## Description of the task:
Please return all lines from the records below that include the string "agent".

## Exercise inputs:

%%

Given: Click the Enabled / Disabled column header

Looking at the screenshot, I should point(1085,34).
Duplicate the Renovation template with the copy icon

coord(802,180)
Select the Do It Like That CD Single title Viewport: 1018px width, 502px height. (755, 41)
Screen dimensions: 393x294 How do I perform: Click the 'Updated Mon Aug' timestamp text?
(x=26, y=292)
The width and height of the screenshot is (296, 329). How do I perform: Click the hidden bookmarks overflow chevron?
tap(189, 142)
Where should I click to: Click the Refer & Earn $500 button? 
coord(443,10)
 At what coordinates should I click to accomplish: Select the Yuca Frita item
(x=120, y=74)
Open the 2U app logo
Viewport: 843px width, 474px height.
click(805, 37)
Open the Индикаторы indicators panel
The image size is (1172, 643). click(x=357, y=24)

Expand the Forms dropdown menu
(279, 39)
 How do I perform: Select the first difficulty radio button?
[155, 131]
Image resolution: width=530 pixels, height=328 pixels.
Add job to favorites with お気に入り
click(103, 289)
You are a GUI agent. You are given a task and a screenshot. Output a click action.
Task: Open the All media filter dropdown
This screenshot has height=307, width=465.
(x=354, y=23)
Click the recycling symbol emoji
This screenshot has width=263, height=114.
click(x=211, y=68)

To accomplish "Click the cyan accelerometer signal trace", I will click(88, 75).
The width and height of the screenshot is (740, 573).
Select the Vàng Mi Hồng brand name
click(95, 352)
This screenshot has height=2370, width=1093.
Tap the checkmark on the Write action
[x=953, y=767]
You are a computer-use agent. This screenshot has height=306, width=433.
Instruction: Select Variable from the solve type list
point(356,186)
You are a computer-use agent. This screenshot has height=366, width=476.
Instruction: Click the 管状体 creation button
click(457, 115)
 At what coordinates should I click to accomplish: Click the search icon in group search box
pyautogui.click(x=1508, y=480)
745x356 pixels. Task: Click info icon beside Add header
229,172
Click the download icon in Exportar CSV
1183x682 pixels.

%%

## Answer for the task:
You are a GUI agent. You are given a task and a screenshot. Output a click action.
You are a computer-use agent. This screenshot has height=306, width=433.
You are a computer-use agent. This screenshot has height=366, width=476.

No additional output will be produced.